List every person named in the mailing-list message about emoji below.

◆ **Text for analysis**
--

Re: Emoji-- all or nothing?

From: Jukka K. Korpela (jkorpela@cs.tut.fi)
Date: Mon Jan 12 2009 - 12:35:46 CST

  • Next message: Michael Everson: "Re: Emoji-- all or nothing?"

    Peter Constable wrote:

    > From: unicode-bounce@unicode.org [mailto:unicode-bounce@unicode.org]
    > On Behalf Of André Szabolcs Szelp
    >
    >> Isn't the whole interoperability argument, as an argument, void
    >> already by the exclusion of corporate logos? (which are clearly
    >> disallowed by Unicode policy, but are an integral part of the
    >> original emoji set).
    >
    > No, it is not. Corporate logos are necessarily excluded for legal /
    > IP reasons, whether they're in this set or any other potential
    > source. But that doesn't mean that all the other entities in a source
    > set can't be accommodated.

--

◆ **Extracted information**
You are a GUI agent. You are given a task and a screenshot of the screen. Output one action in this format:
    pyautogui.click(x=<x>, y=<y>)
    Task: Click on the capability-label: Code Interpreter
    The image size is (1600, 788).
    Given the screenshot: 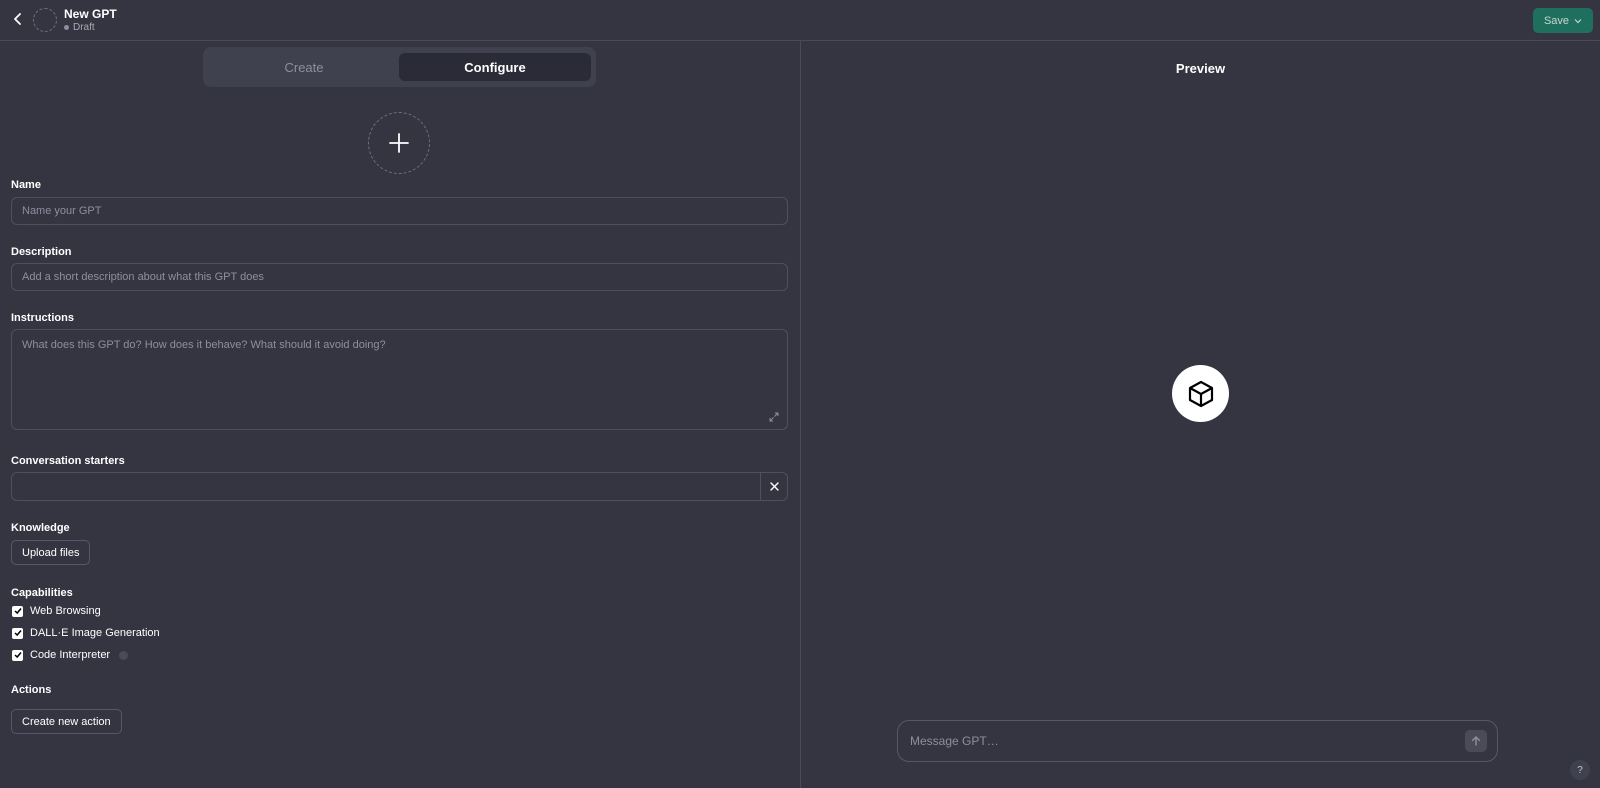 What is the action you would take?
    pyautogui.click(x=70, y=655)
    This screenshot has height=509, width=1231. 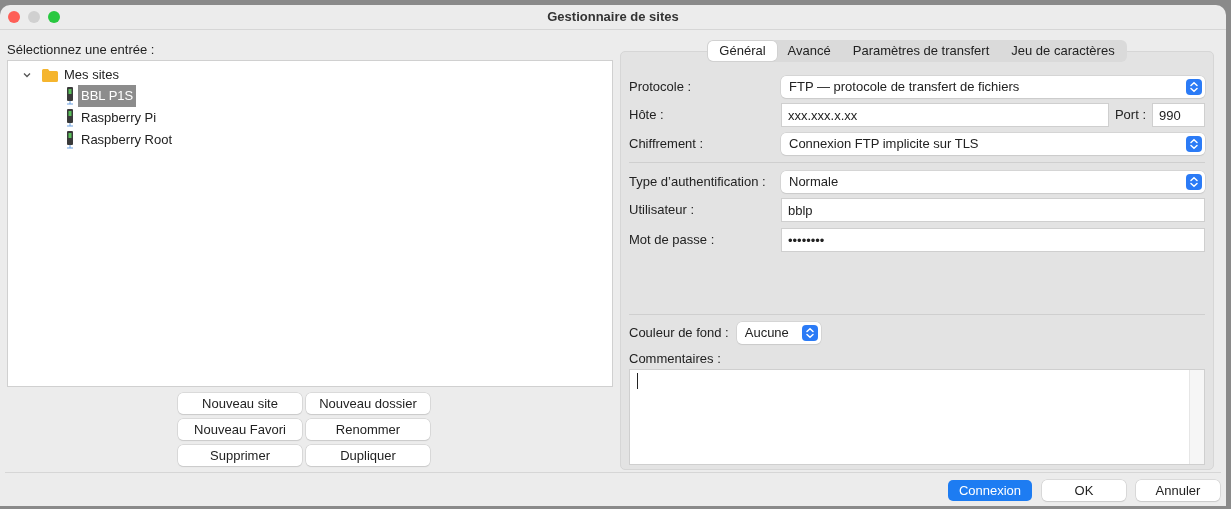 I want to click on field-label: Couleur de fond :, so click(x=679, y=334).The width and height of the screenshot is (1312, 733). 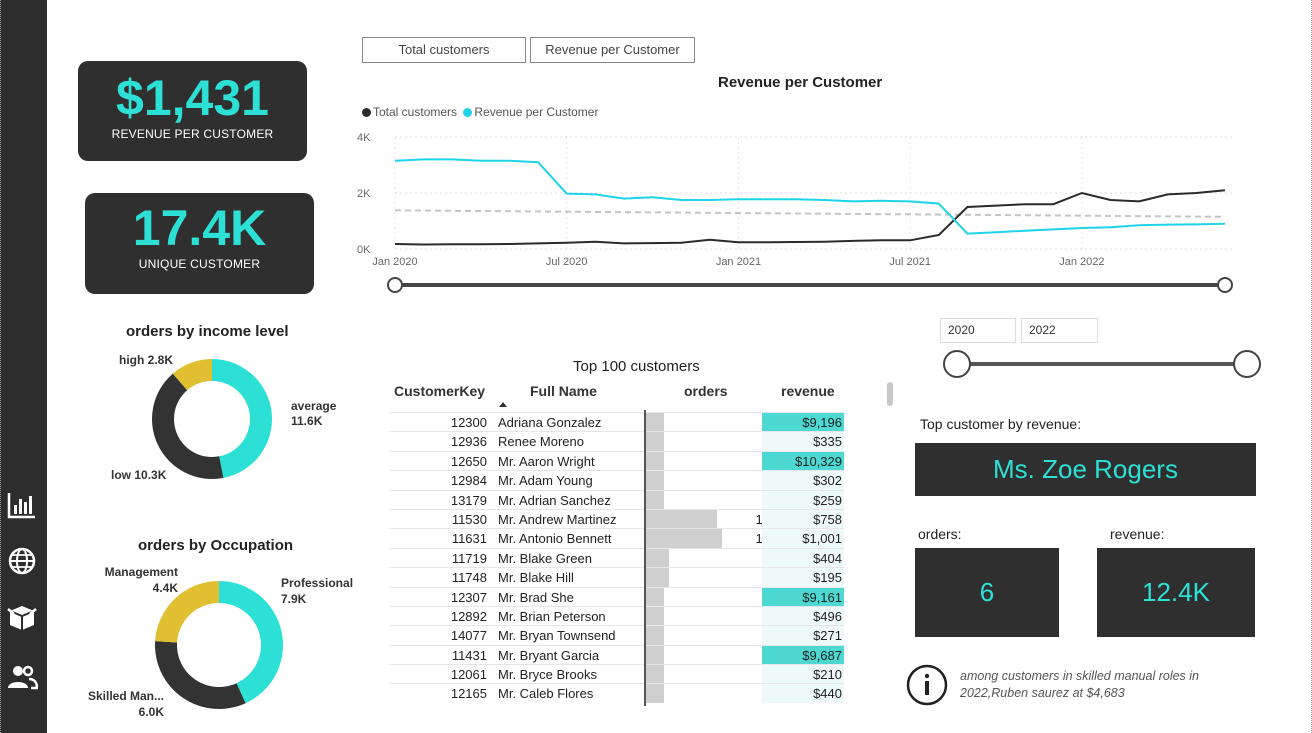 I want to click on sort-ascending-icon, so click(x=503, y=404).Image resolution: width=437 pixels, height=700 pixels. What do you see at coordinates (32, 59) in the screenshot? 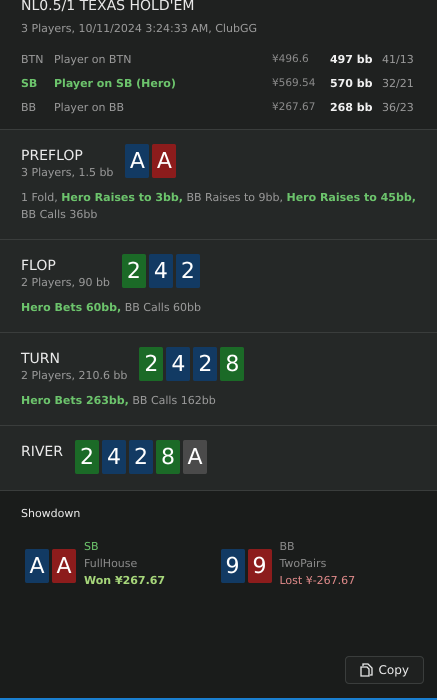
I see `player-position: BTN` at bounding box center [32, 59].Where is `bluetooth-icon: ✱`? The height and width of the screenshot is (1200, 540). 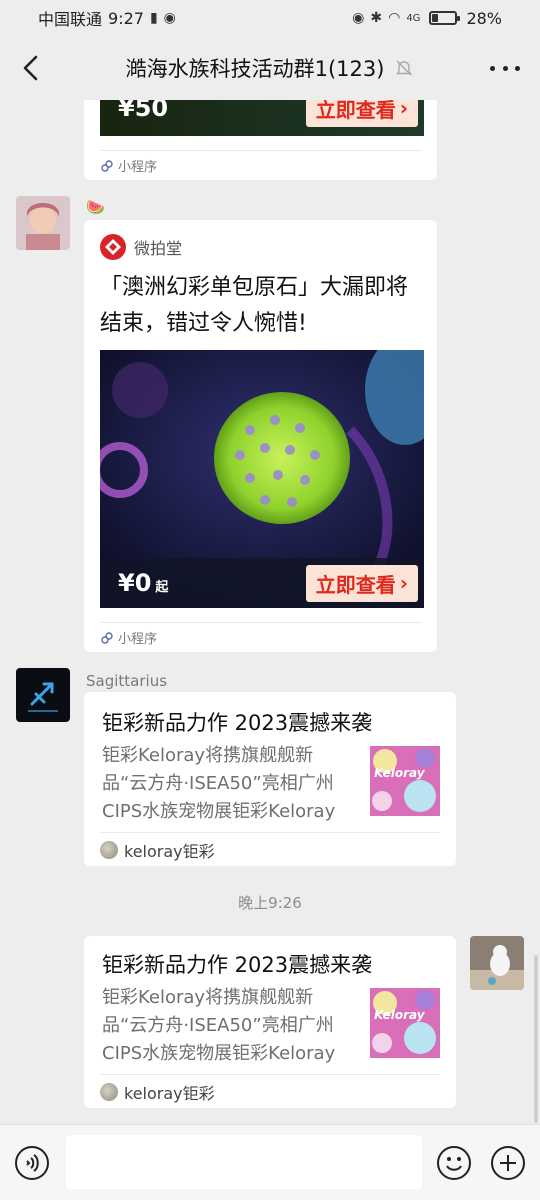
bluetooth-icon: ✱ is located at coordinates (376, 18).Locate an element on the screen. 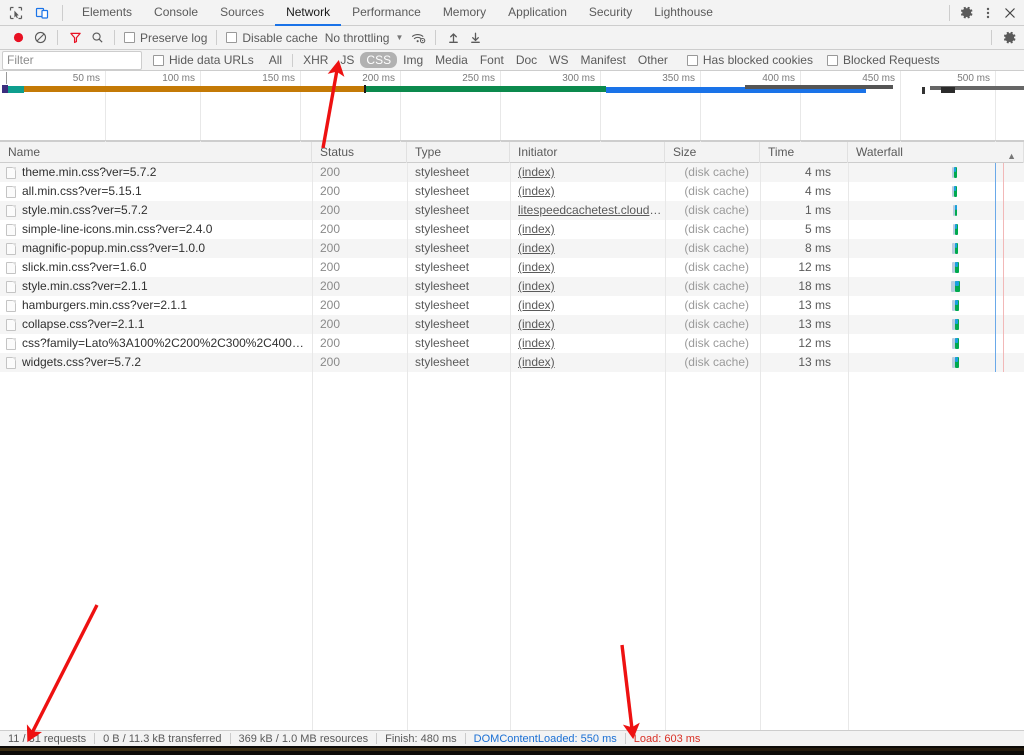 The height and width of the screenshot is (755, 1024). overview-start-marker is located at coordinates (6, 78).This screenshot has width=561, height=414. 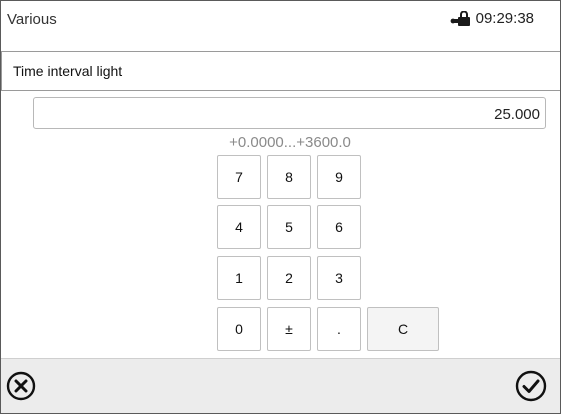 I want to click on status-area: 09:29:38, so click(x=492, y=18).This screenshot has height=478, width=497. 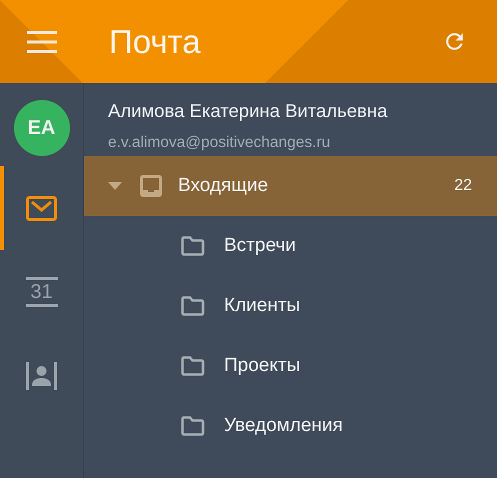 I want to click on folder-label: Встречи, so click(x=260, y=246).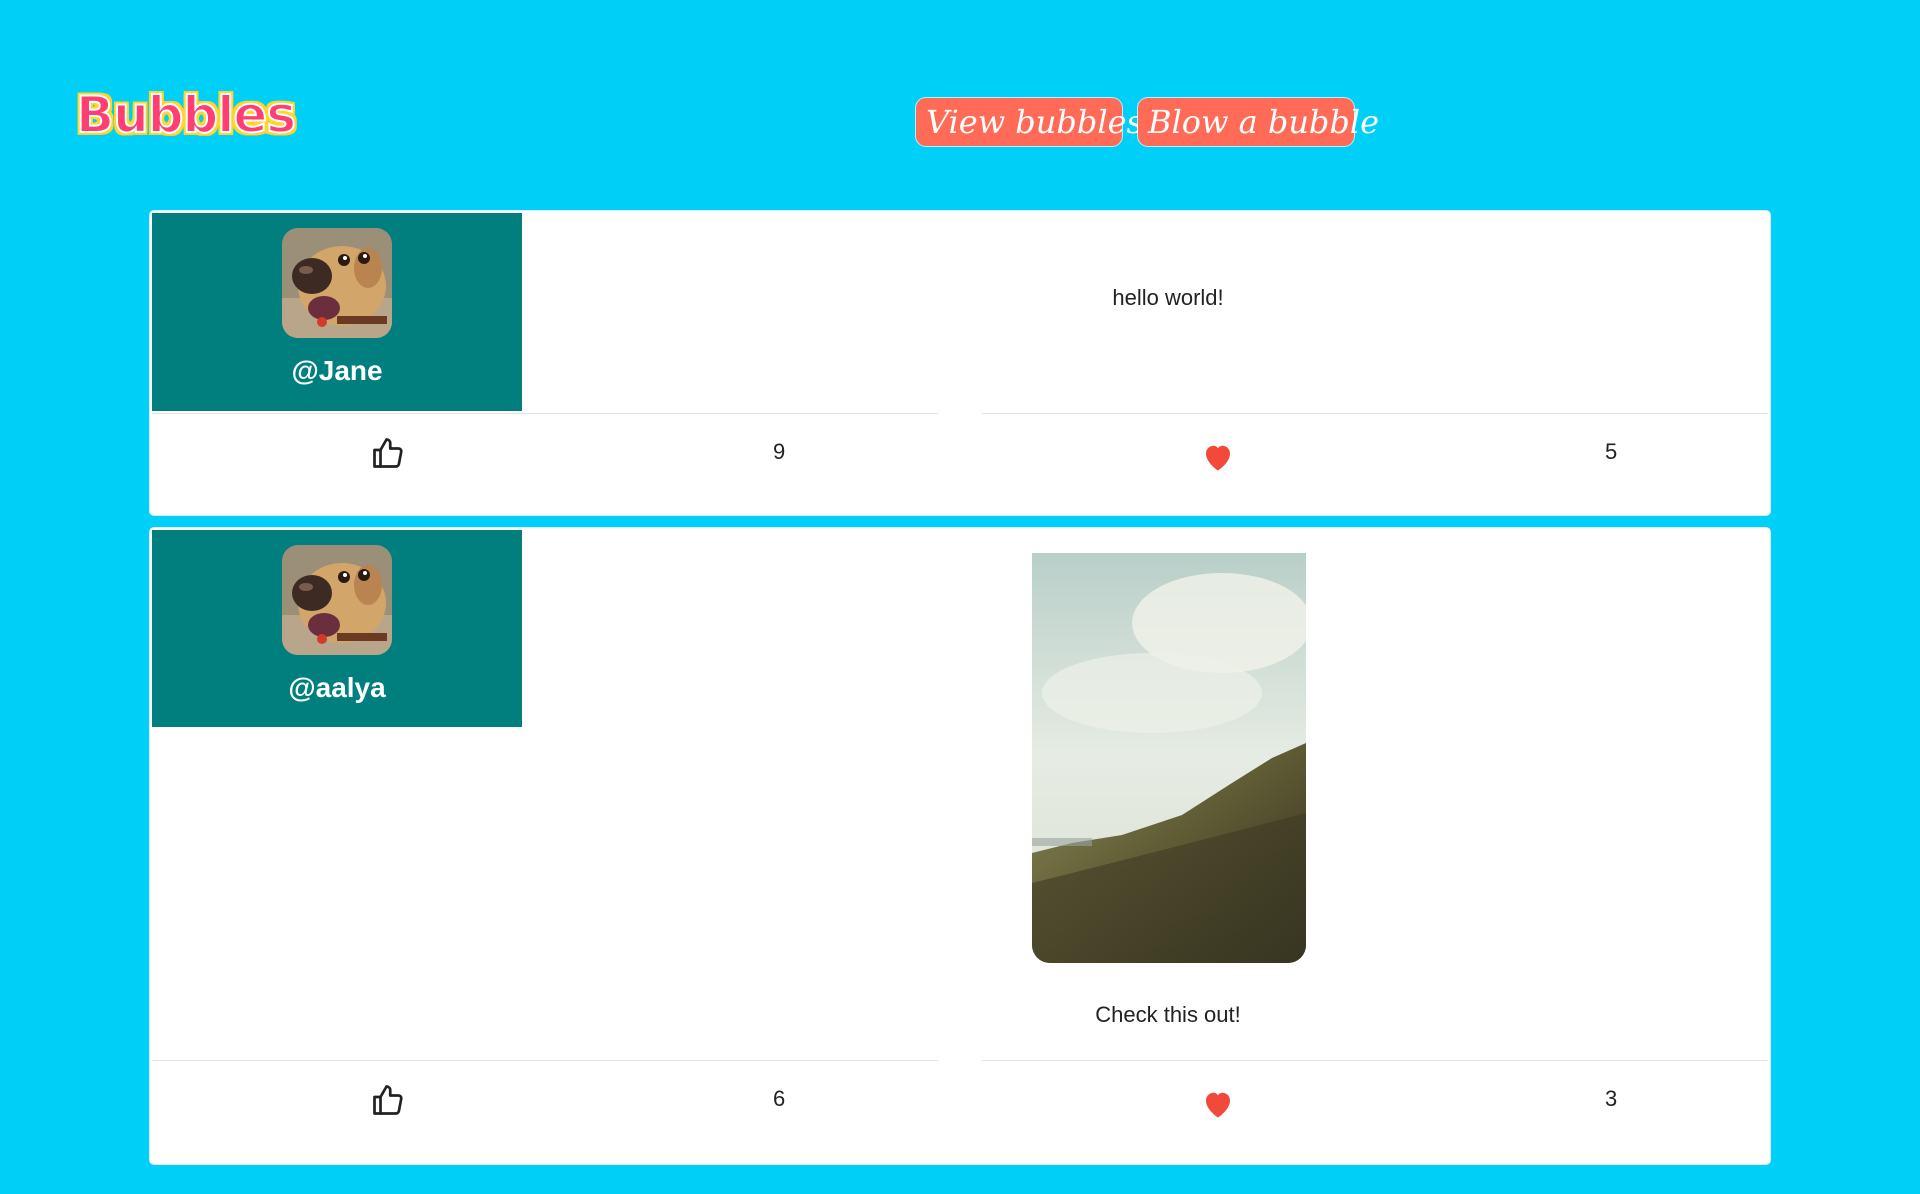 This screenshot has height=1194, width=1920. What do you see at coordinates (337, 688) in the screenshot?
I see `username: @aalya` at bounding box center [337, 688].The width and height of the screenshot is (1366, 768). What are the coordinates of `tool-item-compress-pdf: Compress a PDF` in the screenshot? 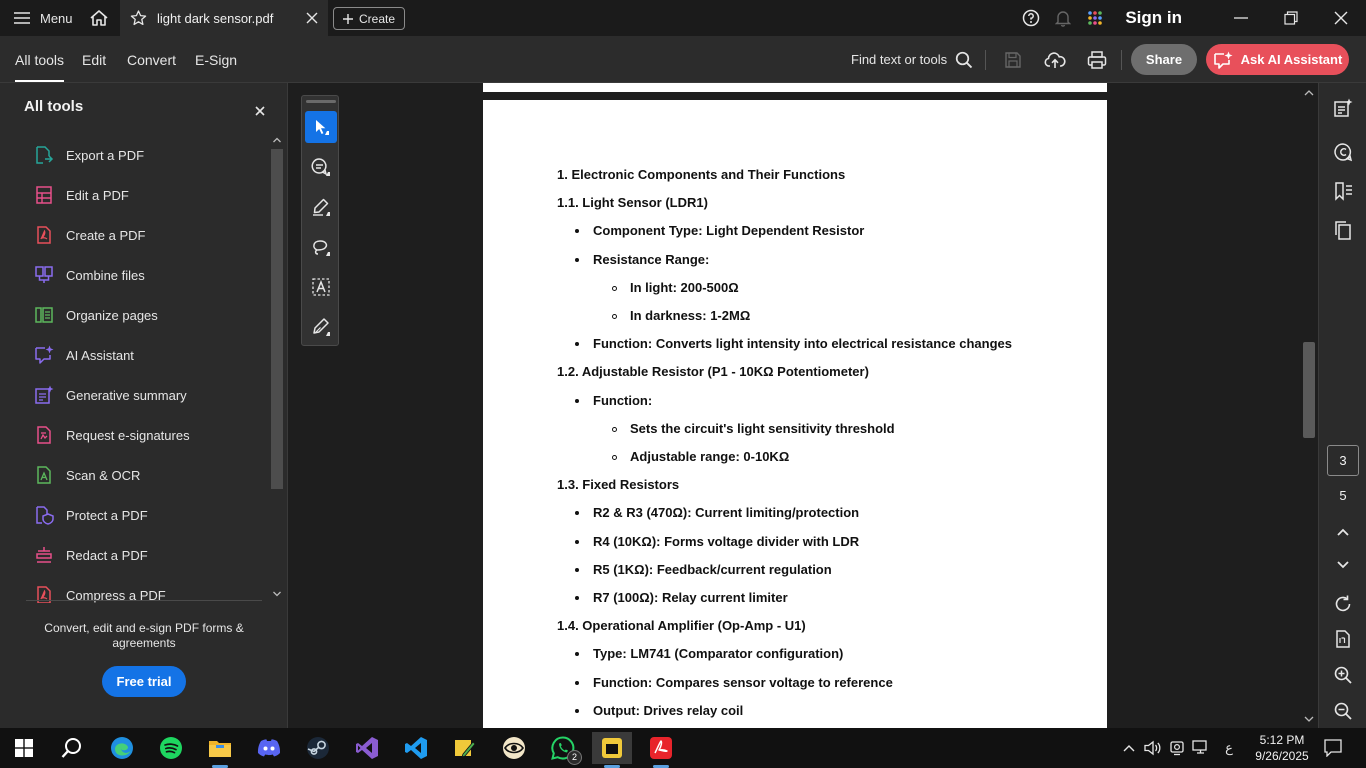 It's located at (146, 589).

--

◆ **Solved problem**
Jukka K. Korpela, Michael Everson, Peter Constable, André Szabolcs Szelp